Dozens of labs around the world are now developing CAR-T therapies that work on different targets and different cancers. In May, a multicenter study demonstrated striking response rates for an experimental CAR-T therapy aimed at relapsed multiple myeloma. My own laboratory, at Columbia, is creating T cells aimed at relapsed cases of acute myelogenous leukemia, for which the survival rates have been dismal. Other teams are testing chi
merized natural-killer cells against glioblastoma and certain lymphomas. If the number of patients responsive to such therapies increased severalfold—as clinical indications expand, and as these therapies go from last ditch to front line in certain patient groups—the expense would dwarf the annual budget of the NIH and could bankrupt the American health care system.
Drug pricing is, of course, at the center of a familiar and inevitably acrimonious debate. The pharmaceutical industry defends high prices as a means to recoup the costs of drug discovery and development. Consumers, insurers, and governments argue that the prices charged for drugs are out of control, and bear no relationship to their real costs. But with cellular therapies the problem isn’t merely profiteering—it is that, unlike conventional drugs, cell therapies are inherently expensive to produce. The estimated cost to manufacture a typical CAR-T infusion is close to six figures. In short, even if CAR-T therapy were offered with no margin of profit, it would still rank with some of the most expensive procedures in medicine. Extracting cells from an individual patient, purifying them, genetically modifying them, and expanding their numbers into the millions will never be akin to churning out amoxicillin in a factory.

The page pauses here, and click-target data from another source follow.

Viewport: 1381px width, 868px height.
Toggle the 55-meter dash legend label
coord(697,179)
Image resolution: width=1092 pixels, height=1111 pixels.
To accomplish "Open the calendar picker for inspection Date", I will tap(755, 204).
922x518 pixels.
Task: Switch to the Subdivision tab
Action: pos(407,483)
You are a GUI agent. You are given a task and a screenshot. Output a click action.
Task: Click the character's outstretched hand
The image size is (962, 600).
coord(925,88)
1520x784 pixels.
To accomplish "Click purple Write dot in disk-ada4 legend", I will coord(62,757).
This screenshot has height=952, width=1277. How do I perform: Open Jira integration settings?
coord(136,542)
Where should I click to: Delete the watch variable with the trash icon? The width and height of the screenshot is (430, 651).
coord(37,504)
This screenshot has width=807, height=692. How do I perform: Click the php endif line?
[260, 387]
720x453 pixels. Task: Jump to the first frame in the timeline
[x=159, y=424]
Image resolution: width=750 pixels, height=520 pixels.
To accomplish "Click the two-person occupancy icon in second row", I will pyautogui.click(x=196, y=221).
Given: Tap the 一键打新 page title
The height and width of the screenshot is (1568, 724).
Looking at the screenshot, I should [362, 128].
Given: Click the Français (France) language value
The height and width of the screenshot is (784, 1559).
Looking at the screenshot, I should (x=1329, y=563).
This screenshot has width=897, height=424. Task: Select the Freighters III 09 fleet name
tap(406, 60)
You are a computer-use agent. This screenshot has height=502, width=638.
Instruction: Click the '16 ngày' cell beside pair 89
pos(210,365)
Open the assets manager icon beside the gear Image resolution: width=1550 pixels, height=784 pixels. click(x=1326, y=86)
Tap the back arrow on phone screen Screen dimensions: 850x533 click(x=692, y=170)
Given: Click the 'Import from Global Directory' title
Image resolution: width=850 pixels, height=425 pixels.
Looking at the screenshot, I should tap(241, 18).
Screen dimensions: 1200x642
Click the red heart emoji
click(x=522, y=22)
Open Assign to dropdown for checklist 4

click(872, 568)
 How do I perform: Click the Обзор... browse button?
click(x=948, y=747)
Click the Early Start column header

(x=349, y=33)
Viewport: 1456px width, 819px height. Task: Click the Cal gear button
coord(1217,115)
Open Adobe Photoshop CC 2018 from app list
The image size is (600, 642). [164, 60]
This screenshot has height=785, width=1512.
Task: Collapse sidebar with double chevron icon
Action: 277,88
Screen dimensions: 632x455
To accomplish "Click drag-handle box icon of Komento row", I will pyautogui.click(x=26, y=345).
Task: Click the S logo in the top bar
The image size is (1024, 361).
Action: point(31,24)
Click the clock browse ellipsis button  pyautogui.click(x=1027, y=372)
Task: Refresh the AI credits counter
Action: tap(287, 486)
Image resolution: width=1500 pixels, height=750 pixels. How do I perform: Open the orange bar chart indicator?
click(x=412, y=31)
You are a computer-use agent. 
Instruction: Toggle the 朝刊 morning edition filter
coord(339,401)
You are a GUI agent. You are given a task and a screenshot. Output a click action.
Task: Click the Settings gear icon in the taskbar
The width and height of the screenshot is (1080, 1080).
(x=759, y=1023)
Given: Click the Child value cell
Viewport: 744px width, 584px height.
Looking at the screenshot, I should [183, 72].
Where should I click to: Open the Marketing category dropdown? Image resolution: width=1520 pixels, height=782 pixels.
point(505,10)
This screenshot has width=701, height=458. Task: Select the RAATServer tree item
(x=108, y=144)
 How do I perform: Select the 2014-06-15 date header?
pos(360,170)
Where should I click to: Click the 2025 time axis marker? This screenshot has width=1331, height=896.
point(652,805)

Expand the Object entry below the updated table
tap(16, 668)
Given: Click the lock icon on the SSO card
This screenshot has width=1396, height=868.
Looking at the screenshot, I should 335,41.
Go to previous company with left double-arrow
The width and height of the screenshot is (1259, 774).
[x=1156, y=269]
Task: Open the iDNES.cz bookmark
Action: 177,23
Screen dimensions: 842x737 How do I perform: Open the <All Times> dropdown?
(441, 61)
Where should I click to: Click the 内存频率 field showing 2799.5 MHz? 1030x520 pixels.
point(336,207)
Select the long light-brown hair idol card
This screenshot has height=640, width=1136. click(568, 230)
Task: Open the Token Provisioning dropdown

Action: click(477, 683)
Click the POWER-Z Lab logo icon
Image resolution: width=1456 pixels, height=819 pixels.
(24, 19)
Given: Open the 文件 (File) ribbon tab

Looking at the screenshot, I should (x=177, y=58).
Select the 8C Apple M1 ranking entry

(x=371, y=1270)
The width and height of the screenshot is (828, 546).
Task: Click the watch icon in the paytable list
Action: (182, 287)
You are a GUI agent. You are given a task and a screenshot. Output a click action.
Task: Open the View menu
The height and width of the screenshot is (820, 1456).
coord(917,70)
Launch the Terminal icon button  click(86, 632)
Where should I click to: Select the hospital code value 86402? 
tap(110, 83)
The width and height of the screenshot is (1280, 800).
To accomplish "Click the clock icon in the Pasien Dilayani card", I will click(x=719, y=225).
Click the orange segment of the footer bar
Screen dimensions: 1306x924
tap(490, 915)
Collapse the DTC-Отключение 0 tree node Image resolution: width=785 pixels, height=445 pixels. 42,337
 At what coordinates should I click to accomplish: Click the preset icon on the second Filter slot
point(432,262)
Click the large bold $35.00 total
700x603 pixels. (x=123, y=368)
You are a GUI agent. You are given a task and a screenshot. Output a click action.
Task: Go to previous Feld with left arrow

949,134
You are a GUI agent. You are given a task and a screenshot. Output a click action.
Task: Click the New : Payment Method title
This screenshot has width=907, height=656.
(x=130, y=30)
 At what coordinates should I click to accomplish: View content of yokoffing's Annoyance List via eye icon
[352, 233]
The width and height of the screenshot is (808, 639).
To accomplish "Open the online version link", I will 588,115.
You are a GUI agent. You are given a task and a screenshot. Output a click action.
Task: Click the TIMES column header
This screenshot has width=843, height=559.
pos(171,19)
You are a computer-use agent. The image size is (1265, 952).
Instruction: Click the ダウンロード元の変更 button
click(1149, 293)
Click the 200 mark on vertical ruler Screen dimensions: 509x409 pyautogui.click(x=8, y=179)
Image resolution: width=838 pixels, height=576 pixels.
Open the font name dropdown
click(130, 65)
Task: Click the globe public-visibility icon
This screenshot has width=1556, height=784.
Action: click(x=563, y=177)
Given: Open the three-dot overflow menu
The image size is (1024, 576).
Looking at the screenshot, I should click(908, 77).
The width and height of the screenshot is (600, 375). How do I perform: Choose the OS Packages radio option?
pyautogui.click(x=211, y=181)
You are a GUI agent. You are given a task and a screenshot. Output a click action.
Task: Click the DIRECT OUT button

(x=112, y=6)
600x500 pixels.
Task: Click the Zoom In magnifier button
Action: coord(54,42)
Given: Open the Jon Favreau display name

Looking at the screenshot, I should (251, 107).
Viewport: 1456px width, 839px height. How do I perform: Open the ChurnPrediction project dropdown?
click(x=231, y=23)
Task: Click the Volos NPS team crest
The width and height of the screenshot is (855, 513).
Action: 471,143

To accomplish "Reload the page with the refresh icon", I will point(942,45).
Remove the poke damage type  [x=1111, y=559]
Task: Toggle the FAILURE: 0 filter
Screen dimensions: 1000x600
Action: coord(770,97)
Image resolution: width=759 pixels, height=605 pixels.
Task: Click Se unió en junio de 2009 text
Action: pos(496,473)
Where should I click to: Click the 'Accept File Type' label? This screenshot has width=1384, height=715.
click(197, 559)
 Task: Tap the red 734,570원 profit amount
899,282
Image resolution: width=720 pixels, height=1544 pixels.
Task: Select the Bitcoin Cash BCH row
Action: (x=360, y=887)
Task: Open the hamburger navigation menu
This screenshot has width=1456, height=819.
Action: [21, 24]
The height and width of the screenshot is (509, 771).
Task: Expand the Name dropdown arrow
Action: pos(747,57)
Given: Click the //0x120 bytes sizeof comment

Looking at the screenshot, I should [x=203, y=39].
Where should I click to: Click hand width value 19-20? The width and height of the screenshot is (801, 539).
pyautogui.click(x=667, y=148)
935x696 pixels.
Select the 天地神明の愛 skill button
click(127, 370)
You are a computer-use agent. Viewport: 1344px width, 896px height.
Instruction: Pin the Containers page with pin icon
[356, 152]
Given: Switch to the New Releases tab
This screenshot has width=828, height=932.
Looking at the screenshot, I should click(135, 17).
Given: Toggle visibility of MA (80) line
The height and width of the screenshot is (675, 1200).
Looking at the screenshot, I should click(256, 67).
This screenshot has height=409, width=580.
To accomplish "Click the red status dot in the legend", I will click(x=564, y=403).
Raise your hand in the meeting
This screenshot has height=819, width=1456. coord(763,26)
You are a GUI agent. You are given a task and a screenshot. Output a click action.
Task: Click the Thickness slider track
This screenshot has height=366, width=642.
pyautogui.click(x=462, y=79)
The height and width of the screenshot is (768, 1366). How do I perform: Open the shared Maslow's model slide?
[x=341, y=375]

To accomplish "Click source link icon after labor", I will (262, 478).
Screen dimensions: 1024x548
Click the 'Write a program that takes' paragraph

When Novartis brought Kymriah to market, in 2017, it sought to offset concerns about its daunting price with an extraordinary offer: if the therapy did not work after the first month, treatment centers wouldn’t be charged. That’s almost unheard of in medicine, and it represents an extraordinary degree of optimism, which may or may not prove justified in the long term. June points out that we don’t yet know which patients are likely to respond to the therapy. Ninety-four percent of relapsed and chemo-resistant ALL patients treated at CHOP achieve a complete remission at one month; many, like Emily Whitehead, are likely cured. For a certain class of drug-resistant patients with another form of leukemia, called CLL, the response rate with CAR-T therapy is around 75 percent, to judge from the most recent trial data. Eighty-five percent of drug-resistant patients with multiple myeloma—a malignancy of the blood’s plasma cells—have either a complete or a partial response to the therapy, but more than a third of complete responders relapse within a year. (When it comes to yet other cancers, particularly solid tumors, such as pancreatic and ovarian cancer, cellular therapies have yet to produce reliable results.)